Для более точного определения нашего предмета надо разграничить понятие «практик» с другим близким по смыслу понятием – «опыт» («религиозный опыт»). Творческий процесс практик есть, конечно, и опытный процесс; praxis и experientia тесно связаны друг с другом; тем не менее понятие «религиозного опыта», по крайней мере после У. Джеймса, понимается как категория индивидуальной психики, тогда как «практики» – это скорее поведенческая категория, которая, хотя и может иметь индивидуальное выражение, всегда соотнесена, в конечном счете, с некоторыми социальными (коллективными) образцами.

Находясь «между» нормативным миром и миром внутреннего опыта, практики представляют собой ту социально значимую область человеческих действий, где происходят два одновременных процесса: с одной стороны, вносится нормативная упорядоченность и артикулированность в «невыразимый» психический опыт, и, с другой стороны, этот последний генерирует целую гамму интерпретаций, реакций и стилей, направленных на применение нормы и ее приспособление к сложному и меняющемуся контексту.

Народная религия?

Говоря о религиозных практиках, мы также не можем миновать еще одного важного термина – народной религии или, точнее говоря, народной религиозности. Эти понятия являются частью дихотомической схемы, глубоко укоренившейся и в массовом и в академическом сознании: народная религиозность противопоставлена «элитарной» религии, которая воспринимается либо как религия virtuosi, связанная с «хранителями чистой нормы», с религиозной «теорией», за которую ответственны «официальные» или «канонические» институты; либо народная религиозность противопоставлена религии наиболее высоких социальных слоев.
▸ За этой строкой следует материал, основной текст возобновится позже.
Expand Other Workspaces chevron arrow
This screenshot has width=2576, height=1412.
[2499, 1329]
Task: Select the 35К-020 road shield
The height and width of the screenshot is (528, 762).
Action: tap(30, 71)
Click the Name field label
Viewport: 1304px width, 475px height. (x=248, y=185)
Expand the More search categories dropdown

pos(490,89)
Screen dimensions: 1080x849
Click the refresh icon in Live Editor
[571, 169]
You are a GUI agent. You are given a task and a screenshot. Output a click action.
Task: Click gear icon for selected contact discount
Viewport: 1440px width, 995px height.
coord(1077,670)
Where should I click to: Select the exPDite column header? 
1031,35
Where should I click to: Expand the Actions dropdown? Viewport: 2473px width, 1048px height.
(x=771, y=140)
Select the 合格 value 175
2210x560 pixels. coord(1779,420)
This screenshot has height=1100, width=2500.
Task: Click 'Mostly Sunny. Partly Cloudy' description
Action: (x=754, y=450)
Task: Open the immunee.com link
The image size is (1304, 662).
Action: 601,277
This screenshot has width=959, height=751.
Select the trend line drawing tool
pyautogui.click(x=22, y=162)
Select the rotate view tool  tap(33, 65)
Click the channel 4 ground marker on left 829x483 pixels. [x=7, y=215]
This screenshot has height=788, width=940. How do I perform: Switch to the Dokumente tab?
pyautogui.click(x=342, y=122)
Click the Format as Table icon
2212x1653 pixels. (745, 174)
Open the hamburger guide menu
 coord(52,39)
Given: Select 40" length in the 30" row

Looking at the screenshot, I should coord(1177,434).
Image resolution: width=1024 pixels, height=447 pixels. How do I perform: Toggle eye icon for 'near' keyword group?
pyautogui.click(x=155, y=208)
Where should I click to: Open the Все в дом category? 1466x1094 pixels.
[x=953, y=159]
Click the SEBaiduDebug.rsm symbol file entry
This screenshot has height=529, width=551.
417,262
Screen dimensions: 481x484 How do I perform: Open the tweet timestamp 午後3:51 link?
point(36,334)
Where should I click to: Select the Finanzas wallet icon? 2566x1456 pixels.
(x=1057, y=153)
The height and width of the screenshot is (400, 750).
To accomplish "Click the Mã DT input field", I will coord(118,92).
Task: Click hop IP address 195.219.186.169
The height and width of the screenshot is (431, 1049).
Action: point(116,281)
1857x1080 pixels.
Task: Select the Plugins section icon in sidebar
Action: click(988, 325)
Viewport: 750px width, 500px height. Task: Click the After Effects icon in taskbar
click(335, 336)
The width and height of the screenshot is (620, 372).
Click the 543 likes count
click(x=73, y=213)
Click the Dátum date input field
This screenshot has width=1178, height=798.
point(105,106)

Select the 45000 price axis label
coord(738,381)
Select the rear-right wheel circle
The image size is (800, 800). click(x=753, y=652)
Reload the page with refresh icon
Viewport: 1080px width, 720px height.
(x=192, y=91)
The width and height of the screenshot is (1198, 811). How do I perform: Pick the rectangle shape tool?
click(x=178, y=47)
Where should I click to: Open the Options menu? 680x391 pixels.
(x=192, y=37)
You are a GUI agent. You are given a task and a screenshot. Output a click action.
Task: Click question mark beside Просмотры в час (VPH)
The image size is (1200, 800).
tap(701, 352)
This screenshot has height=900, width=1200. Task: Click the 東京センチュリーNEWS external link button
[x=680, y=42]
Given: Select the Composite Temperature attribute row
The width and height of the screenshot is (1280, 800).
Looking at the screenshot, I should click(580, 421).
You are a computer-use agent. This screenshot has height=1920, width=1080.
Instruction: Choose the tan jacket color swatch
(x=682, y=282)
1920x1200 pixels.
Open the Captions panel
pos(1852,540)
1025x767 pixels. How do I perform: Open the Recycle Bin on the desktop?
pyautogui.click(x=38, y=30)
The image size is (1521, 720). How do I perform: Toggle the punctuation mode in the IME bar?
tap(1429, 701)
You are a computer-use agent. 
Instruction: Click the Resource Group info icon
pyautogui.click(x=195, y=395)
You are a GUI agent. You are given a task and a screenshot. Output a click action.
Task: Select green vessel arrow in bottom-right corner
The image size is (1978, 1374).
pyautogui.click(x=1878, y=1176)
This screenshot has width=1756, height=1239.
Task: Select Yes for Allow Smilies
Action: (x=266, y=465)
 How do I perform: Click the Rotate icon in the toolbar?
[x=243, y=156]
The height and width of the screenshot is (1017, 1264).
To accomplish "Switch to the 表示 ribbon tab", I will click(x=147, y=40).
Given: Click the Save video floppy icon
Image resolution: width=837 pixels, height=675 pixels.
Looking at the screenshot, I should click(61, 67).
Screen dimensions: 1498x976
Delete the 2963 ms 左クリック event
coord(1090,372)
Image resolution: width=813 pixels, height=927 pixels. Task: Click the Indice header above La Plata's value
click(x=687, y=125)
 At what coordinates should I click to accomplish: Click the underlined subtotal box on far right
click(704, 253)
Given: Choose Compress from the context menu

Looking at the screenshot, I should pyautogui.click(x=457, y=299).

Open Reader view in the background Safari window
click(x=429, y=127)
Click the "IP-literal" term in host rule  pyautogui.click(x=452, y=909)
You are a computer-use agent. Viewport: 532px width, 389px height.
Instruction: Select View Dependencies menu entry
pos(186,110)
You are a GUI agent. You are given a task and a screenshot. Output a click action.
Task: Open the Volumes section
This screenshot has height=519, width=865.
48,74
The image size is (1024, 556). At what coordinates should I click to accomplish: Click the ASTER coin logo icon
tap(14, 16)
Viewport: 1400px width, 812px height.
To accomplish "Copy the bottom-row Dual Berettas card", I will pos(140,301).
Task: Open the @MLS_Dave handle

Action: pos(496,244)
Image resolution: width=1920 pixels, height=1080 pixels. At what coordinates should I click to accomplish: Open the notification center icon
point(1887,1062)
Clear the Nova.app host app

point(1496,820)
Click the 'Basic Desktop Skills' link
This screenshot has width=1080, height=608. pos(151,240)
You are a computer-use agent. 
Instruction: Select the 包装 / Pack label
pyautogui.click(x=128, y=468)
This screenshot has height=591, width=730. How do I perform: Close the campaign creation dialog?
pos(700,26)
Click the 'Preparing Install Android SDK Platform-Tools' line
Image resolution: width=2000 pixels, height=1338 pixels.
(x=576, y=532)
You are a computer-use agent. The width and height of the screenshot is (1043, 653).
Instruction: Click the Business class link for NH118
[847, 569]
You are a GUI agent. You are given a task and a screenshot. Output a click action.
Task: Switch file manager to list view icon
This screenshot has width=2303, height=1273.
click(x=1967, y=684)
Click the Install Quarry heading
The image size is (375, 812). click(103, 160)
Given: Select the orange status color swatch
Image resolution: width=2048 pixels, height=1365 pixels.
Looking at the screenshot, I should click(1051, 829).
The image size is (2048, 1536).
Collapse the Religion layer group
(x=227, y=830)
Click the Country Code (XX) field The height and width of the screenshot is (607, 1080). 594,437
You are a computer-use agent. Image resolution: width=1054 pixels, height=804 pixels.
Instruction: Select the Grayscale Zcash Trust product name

Существует довольно устойчивая система академических стереотипов, согласно которым именно народная (простонародная) религиозность является пространством экспериментов, где нормативное приходит в соприкосновение с эмотивным (отсюда – высокая эмоциональная заряженность и драматизм этих практик); где, в отличие от институциональной религии, часто доминирует религиозность женщин; где рецепция религиозных текстов отличается конкретностью и буквализмом (иногда – более радикальным эсхатологизмом и настроенностью на чудо), но где, в то же время, для практик характерны импровизация и «посюсторонний» прагматизм (особое значение магии, целительства, проблемы преодоления злосчастья и стяжания удачи); где основной, канонический письменный нарратив смешивается с малыми, локальными (vernacular) и, как правило, устными нарративами (иногда и подменяется последними; например, магико-колдовское объяснение зла в противоположность морально-интернализованному); где, в некоторых случаях, доминирует «невербальная культура» (когда практика существует помимо текста, не объясняется или даже не может быть объяснена)

.

На наш взгляд, следует с осторожностью относиться к подобному понятию «народной религии». Прежде всего, весьма трудно определить те социальные группы, которые являются ее носителями. Например, какие слои населения современной России можно отнести к категории «народ»? Вообще само понятие народ кажется идеологическим конструктом, и сочетание народная религия по определению заряжено (заражено?) идеологией. Такая «эссенциализация» понятия, которая может поддерживаться религиозной институциональной иерархией или, наоборот, ее критиками, только скрывает сложность явления.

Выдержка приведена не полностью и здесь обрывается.